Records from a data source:
--------------------------------------------------

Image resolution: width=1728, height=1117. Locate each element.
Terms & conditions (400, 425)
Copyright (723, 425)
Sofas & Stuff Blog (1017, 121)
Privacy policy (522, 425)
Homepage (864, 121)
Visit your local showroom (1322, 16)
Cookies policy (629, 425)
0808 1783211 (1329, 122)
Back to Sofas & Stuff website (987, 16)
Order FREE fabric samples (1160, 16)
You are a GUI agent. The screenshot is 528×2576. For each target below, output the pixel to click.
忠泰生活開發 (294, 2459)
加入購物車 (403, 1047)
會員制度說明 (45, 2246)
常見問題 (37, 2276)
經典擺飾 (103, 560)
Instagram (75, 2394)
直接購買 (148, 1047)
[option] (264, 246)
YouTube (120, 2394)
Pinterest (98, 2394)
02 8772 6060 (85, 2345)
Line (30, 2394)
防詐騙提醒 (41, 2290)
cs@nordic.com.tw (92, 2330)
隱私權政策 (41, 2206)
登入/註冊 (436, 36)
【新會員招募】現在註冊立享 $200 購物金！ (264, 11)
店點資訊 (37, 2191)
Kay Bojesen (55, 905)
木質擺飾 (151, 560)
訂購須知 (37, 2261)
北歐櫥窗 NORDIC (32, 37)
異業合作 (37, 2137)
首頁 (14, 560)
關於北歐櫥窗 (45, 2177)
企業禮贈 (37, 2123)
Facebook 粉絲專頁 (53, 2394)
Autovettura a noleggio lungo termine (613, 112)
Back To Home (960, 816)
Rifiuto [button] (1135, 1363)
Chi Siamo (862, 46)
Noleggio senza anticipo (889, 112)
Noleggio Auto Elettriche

--------------------------------------------------

§ EXERCISE DETAILS:
All lines from the one that holds "北歐櫥窗 NORDIC (32, 37)" to the end of the entries above must be transcribed exactly, both ends included, and no others.

§ SOLUTION FOR THIS TASK:
北歐櫥窗 NORDIC (32, 37)
異業合作 (37, 2137)
首頁 (14, 560)
關於北歐櫥窗 (45, 2177)
企業禮贈 (37, 2123)
Facebook 粉絲專頁 (53, 2394)
Autovettura a noleggio lungo termine (613, 112)
Back To Home (960, 816)
Rifiuto [button] (1135, 1363)
Chi Siamo (862, 46)
Noleggio senza anticipo (889, 112)
Noleggio Auto Elettriche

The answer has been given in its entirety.